_Supplied data_.
*** Begin section ***

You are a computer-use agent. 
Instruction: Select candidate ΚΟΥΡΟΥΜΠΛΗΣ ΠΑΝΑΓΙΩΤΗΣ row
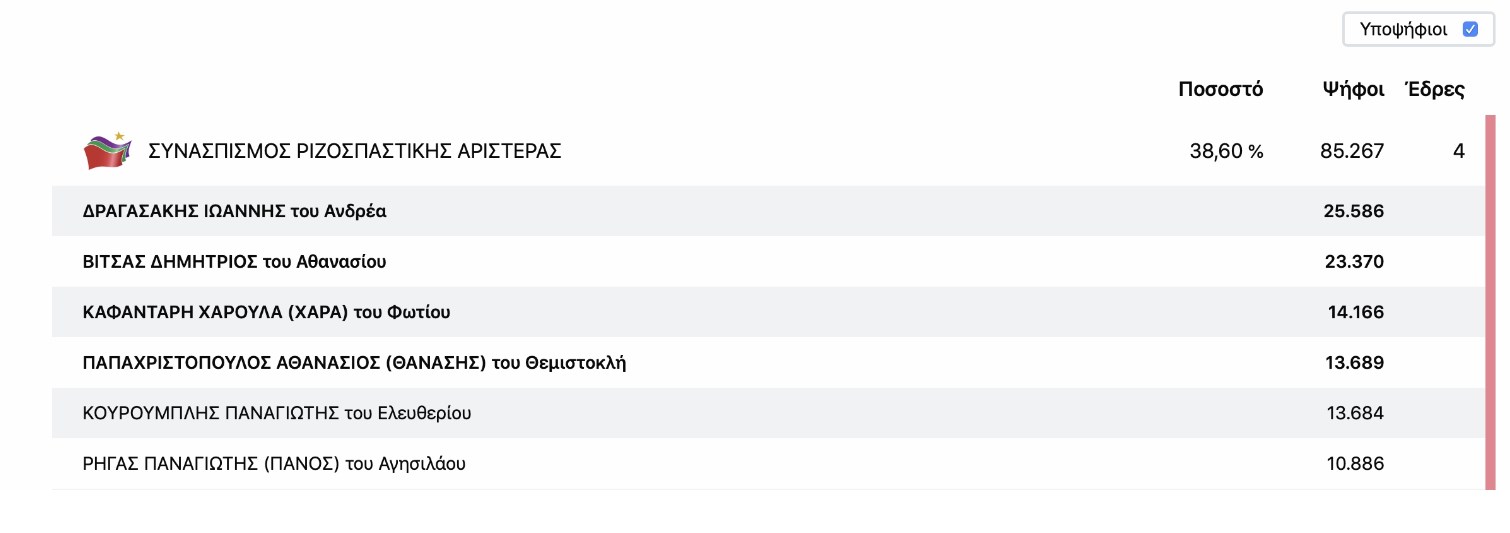click(x=768, y=413)
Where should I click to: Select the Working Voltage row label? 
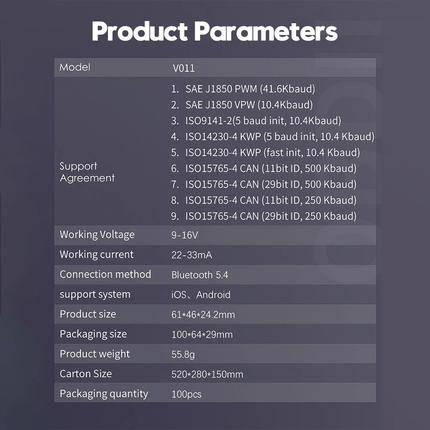click(x=97, y=235)
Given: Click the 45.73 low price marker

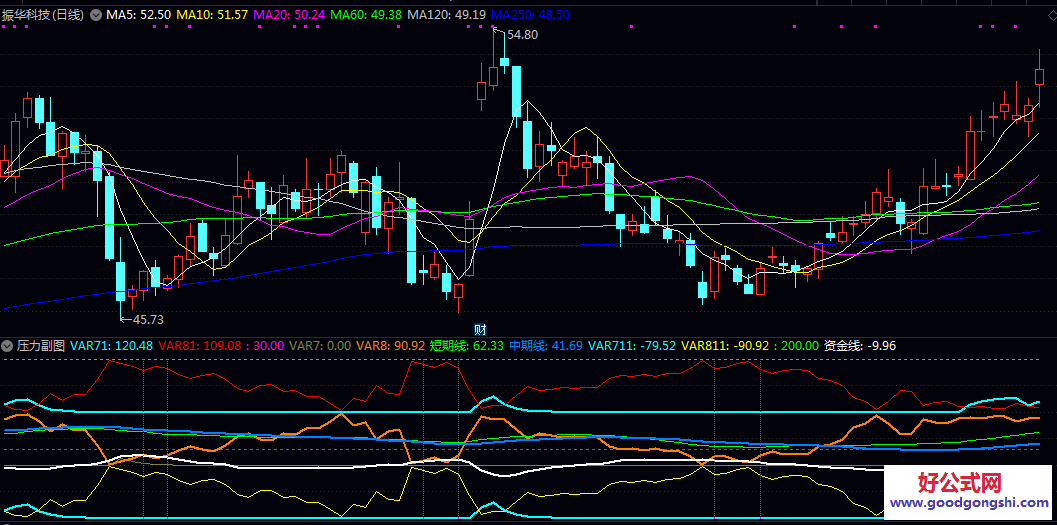Looking at the screenshot, I should pos(147,319).
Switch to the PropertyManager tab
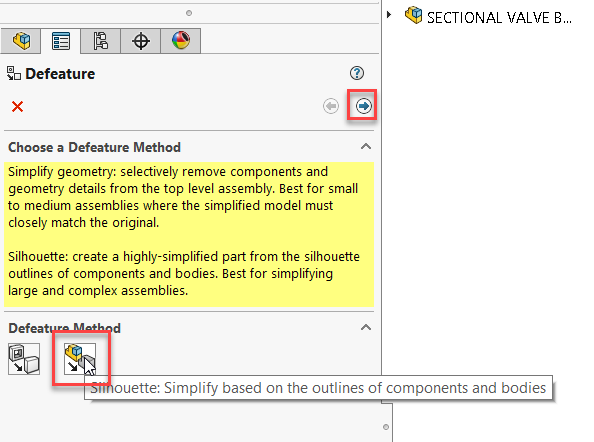This screenshot has width=594, height=442. click(61, 41)
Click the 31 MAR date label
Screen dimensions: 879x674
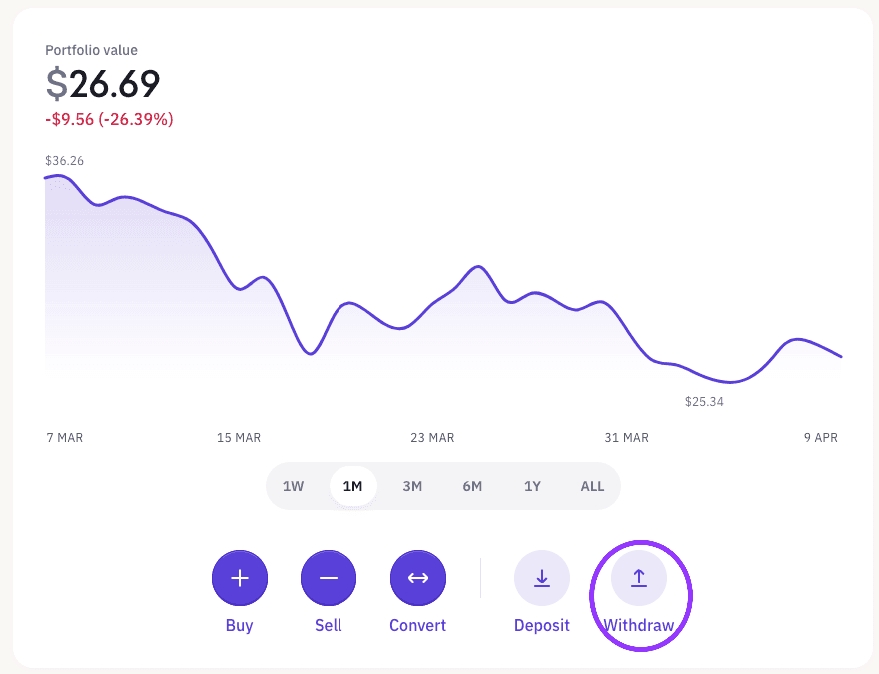[x=626, y=438]
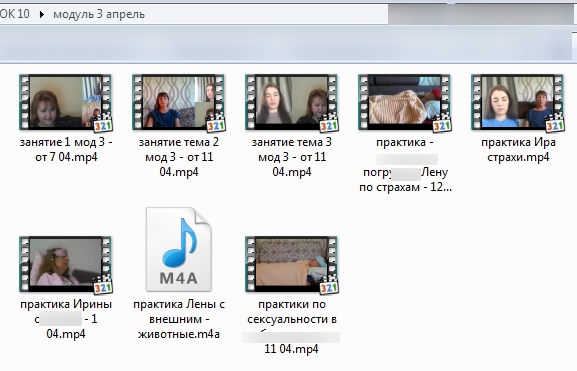Click the 11 04.mp4 name under практики по сексуальности
Image resolution: width=577 pixels, height=371 pixels.
pos(291,349)
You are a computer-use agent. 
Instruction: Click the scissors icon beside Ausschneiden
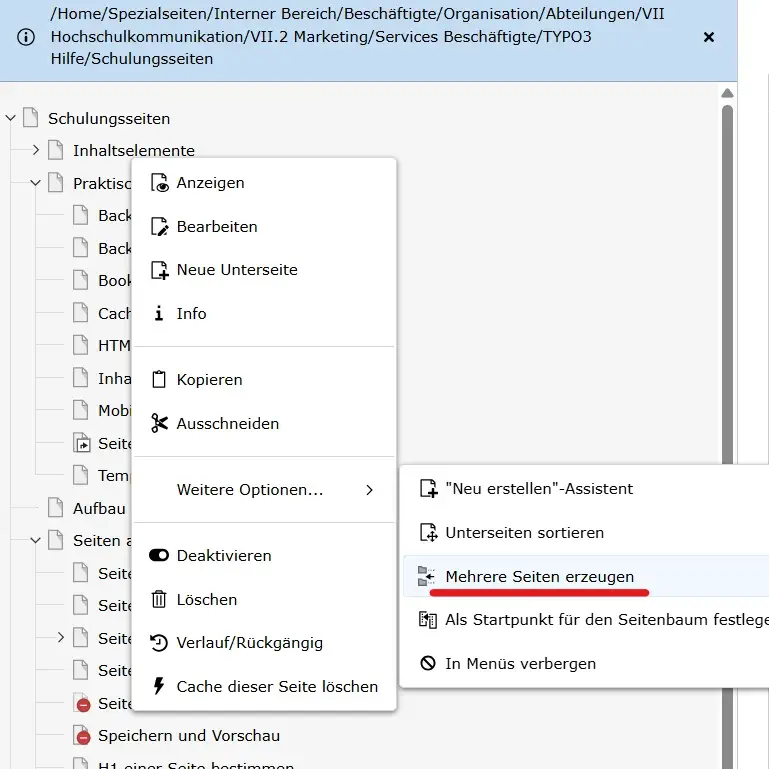pos(159,424)
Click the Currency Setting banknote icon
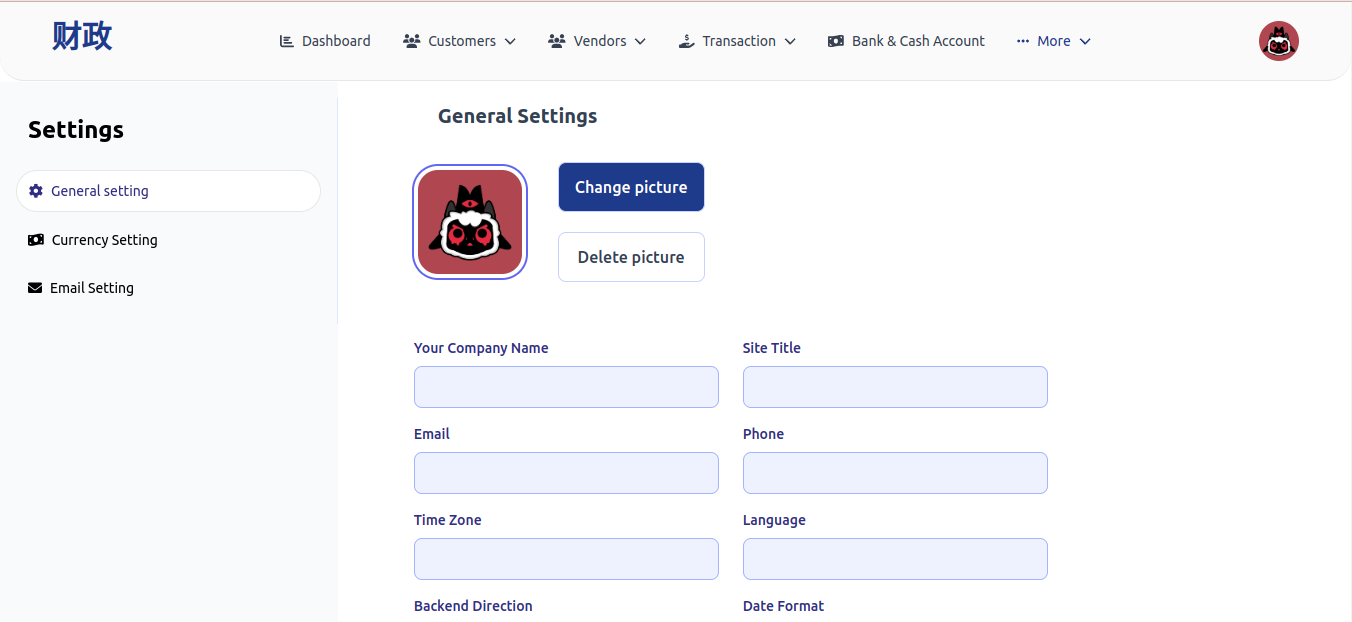 coord(36,240)
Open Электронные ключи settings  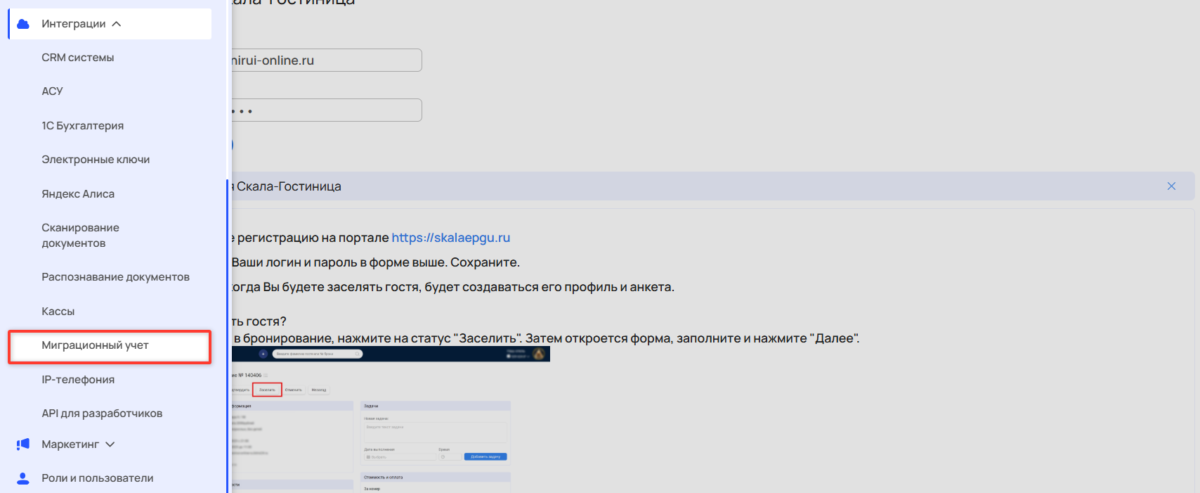[x=96, y=160]
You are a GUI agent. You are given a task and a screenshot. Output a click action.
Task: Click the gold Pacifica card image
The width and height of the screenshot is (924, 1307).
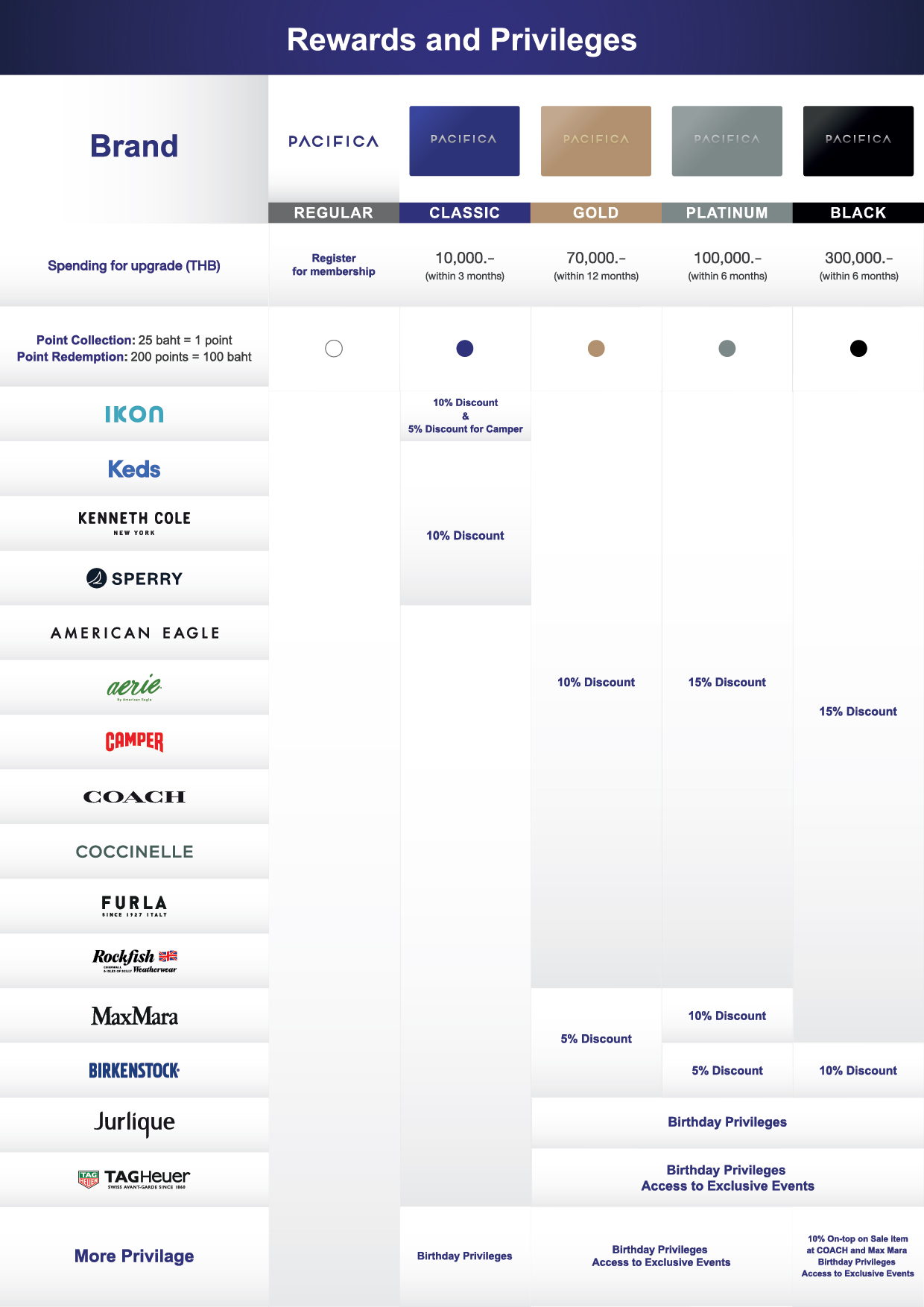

*** End section ***

_Task goal_. Starting at the line that contains "Task: Click the gold Pacifica card image", reproduce exactly and only the lines through the end of the entries above, with the pictures excluded.

_Answer to this task_.
Task: Click the gold Pacifica card image
The width and height of the screenshot is (924, 1307).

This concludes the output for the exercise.